Probably a little of both.


----------



## Dipsay (Apr 28, 2006)

Drundel said:


> Probably a little of both.


exactly...


----------



## george.maness86 (May 29, 2012)

Dipsay said:


> exactly...


Yup they really do help if used right.


----------



## george.maness86 (May 29, 2012)

I have looked up some of the cheaper ones and it would drive me crazy with the longest cycle only being 8 minutes and having to stop polishing and working on part of the reel to go reset it. IMO the extra money for longer cycles is worth it plus mine does a great job on everything going in it. My hornady magnum sonic cleaner actually just went out about a week ago, the touch pad stopped working, so I found another on eBay. I called hornady and they are sending me a shipping label to either fix or replace it no questions asked. Can't beat good customer service on top of a top notch product.


----------



## TWHJ28 (Jun 27, 2007)

Thinking about picking one up. Will it clean bearings well,or shake them loose? how bout putting the reel housing itself or will it remove paint or stickers? will it remove the gunky grease buildup along with dirt particles? Basically what is not suppose to go in these cleaners and what solution would you suggest?


----------



## jtbailey (Apr 29, 2012)

I'm with ^^^ I was all set to get one but then i hear about how it could cause the break hub to come off, and have to be real carefull about how you use it or it could tear stuff up... Cuz trust me if it's possible, it will happen to me, been that way all my life... So guess I'll just stick with Alcohol and Q-tips


----------



## rjc1982 (Sep 27, 2005)

I use this one and have been very happy with the results. But like George said the short cycles on the timer can be annoying. Do a search on this forum and you will find many good tips on using US cleaners (thanks Dip!).

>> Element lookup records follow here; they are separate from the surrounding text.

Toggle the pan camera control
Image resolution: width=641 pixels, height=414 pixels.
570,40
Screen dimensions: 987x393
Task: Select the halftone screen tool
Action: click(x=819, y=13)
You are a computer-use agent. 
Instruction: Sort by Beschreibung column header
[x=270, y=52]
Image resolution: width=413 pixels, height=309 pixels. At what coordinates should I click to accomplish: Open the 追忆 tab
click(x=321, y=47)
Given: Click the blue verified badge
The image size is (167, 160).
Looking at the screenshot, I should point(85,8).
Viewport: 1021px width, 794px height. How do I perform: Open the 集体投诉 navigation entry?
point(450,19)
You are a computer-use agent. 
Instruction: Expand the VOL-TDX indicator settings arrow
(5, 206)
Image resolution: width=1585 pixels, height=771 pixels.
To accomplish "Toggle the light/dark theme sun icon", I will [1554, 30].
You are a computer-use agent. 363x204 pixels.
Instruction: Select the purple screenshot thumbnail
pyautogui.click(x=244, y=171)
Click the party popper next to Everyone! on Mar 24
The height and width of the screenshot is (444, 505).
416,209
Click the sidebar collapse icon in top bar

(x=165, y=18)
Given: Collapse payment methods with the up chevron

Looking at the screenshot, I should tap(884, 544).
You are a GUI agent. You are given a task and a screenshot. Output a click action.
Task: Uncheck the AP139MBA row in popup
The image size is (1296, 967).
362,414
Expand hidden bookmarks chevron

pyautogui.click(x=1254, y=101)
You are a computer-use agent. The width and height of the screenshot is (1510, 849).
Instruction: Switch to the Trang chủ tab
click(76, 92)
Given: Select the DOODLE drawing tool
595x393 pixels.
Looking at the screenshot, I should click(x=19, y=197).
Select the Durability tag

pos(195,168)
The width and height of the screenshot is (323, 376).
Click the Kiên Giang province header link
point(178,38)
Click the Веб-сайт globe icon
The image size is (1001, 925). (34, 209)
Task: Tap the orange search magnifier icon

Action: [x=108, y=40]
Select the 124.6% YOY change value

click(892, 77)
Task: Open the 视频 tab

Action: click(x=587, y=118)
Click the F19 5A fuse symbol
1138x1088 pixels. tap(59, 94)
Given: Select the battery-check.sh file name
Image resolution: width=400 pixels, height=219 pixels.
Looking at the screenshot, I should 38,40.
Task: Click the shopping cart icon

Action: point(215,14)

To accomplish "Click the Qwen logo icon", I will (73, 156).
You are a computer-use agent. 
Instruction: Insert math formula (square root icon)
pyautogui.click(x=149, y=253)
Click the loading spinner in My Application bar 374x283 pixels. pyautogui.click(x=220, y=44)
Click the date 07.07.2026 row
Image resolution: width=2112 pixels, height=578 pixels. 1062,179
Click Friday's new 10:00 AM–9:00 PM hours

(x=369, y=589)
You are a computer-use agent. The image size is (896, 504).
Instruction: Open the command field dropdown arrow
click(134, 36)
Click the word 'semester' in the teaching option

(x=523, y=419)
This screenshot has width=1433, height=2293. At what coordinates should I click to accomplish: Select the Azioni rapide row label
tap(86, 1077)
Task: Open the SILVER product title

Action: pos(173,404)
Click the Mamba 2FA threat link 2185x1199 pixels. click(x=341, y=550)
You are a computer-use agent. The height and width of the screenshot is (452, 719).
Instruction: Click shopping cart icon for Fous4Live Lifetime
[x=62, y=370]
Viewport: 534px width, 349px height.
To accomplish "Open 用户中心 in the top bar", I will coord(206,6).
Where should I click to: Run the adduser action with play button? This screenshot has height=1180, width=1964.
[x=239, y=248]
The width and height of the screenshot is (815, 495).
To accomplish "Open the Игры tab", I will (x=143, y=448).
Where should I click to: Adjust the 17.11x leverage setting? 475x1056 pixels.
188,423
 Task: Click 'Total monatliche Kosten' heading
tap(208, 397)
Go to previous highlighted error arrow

http://www.harborfreight.com/25-liter-ultrasonic-cleaner-95563.html


----------



## george.maness86 (May 29, 2012)

Dont worry about the brake hub coming off. Usually that brake ring is not that dirty and a tooth brush with a little dawn or just a dry rag should do the trick. Should it come out put a dab of super glue (be careful to not get any on the inside of the brake ring) and seat it back in. I use simple green or CLR depending on the situation. If you are cleaning a spinning reel do not put the main gear in CLR, it will eat it up. When I do bearings I put acetone in a mason jar and put it in either one with the screws, small metal pieces, and bearings. There was a thread about on the ceramic hybrids to just spin them in the acetone instead of in the US cleaner and that works very well. Stainless bearings go in the US cleaner. The US cleaner pictured will max out time at 8 minutes and temp at 140 (which is plenty). I just cant stand the 8 minutes as I time it to where I can have everything ready at the right time so I run mine at 30 minutes.


----------



## jtbailey (Apr 29, 2012)

Thanks george for all your help/knowledge


----------



## OhRichie (Aug 21, 2012)

They will remove paint if the simple green is too strong. Had to repaint an older DamQuick that had crackle black finish. The reel had been oiled heavily
and the oil migrated under the paint in some areas.


----------



## george.maness86 (May 29, 2012)

OhRichie said:


> They will remove paint if the simple green is too strong. Had to repaint an older DamQuick that had crackle black finish. The reel had been oiled heavily
> and the oil migrated under the paint in some areas.


If the paint is not stuck then it will come off and in this instance it needed to anyways. Especially if fishing salt water as that would trap saltwater and cause worse problems then having to repaint later.


----------